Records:
******************************

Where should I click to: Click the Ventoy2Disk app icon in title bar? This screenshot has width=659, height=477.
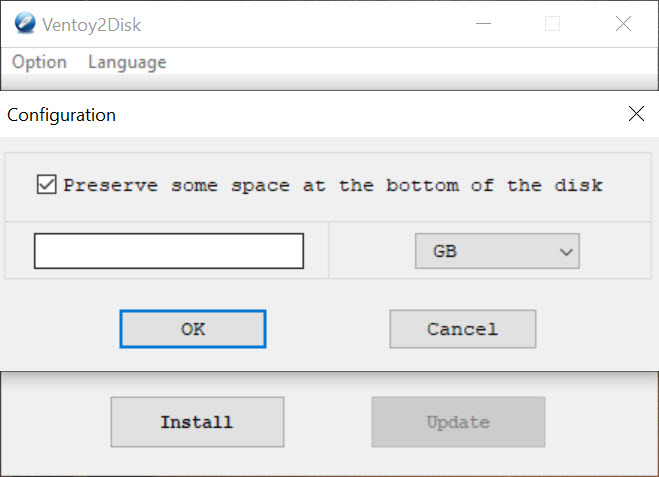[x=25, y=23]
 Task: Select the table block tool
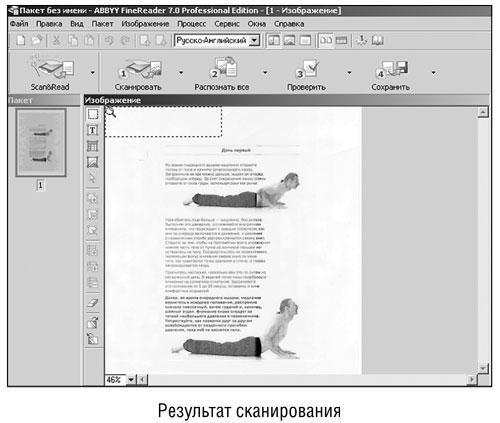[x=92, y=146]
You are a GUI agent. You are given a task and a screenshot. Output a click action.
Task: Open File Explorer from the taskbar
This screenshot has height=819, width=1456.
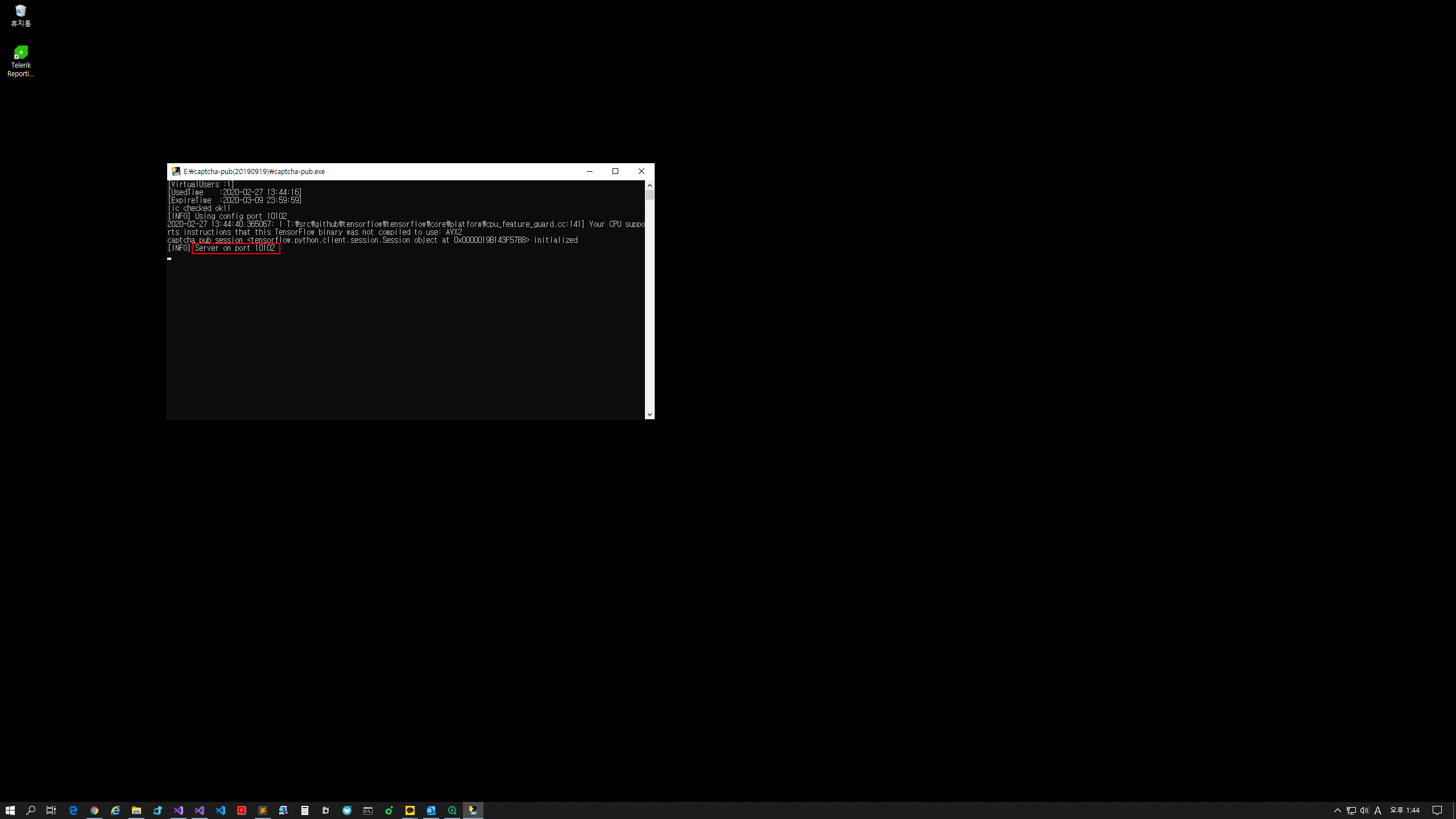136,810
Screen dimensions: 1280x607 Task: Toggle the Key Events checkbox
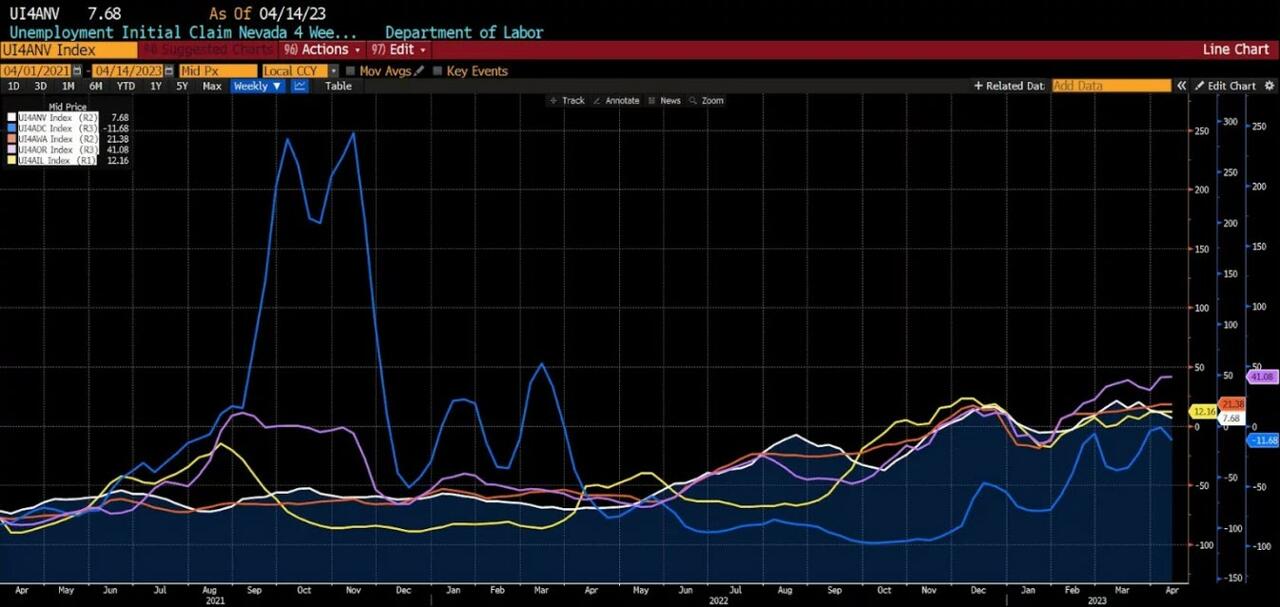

******************************

[PROBLEM DETAILS]: Copy out the lines of the records above word for word, leaving out the pictures.

[RESPONSE]:
Where should I click to: Click the Ventoy2Disk app icon in title bar? This screenshot has width=659, height=477.
[x=25, y=23]
 Task: Select the table block tool
[x=92, y=146]
You are a GUI agent. You are given a task and a screenshot. Output a click action.
Task: Open File Explorer from the taskbar
This screenshot has height=819, width=1456.
136,810
Screen dimensions: 1280x607 Task: Toggle the Key Events checkbox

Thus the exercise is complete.